Okay. So wait. Is happiness, in fact, a relative measure? Is it defined more or less in opposition to not-so-happy feelings? Is happiness the negative space (or should I say the positive space?) which surrounds sadness, angst, stress, anger... Because although I am not sad, angsty, stressed nor angry, neither am I happy. But I'm not unhappy.
It seems that happiness arrives in fleeting moments and often occurs only in retrospect. It's not that I don't enjoy many of the things I do, but do I recognize that joy in the moment? Or does it only occur to me as an afterthought? Or in contrast to some other experience or moment in time?
Or is happiness a feeling of contentment? The feeling that all is right with the world? Does it feel like the gods are smiling on you? Maybe like nothing can go wrong?
Does anyone in this country really feel happy? Really?
I have struggled with the concept of happiness for a long time. I don't always know how to recognize it when I have it. I often long for it, but when I think I have it, I feel uncomfortable- but not because I think it'll slip away too quickly. On the contrary, I feel bored with the contentment and long for a challenge, a struggle- something that will unsettle me.
And it's not as though I don't believe in my own happiness. I do. But I guess it's the fact that I believe in the happiness of everyone else-I am talking about on a global level- which motivates me to question my own right to contentment. I know, the Founding Fathers laid out our rights to the pursuit of happiness a couple of hundred years ago. But what if that pursuit impedes another's happiness? And what if, only by virtue of being An American, I am impeding the happiness of millions or billions just by pursuing my American version of happiness- even a modest one?
Hey this is not guilt I'm talking about. I'm talking about our responsibility. To each other. To challenge ourselves to think about our happiness and our contentment and wonder, "how does my happiness affect other people in my world?"

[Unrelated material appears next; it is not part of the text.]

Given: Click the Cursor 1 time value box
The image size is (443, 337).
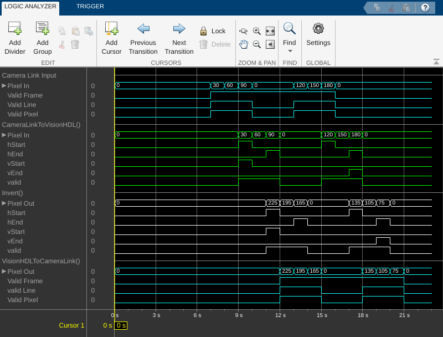Looking at the screenshot, I should [121, 325].
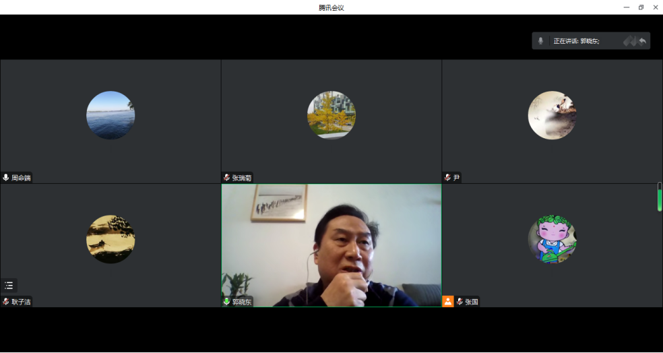
Task: Click the diamond logo in the speaking bar
Action: pyautogui.click(x=629, y=41)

So in the context of "the greater happiness," I guess one could say that I'm making uncomfortably happy my goal. But I don't know if I'll ever be aware that I've reached that goal. And I'm not sure how I would define my state of happiness now, except to say that well, I'm not depressed...
1 comment:
And I often wonder if personal happiness is really the goal for me. Is it really my goal to be personally happy as an individual. I can't say that it is - particularly because I'm married and I have children. The collective stability of my family has to trump my personal happiness, or my kids would have no chance of survival.
And, as you mention, how do we justify our own individual happiness when so many others suffer as a result of my pursuing happiness? Would global stability increase the "happiness" of everyone?
Happiness is difficult to define and hard to understand. And I think there is truth to the saying "happiness is fleeting." As I think about this, I wonder if a better quest is deep joy. The kind of joy that one feels in relationship with a long time friend. The kind of joy that comes when a baby smiles for the first time. The joy that reaches us to the core.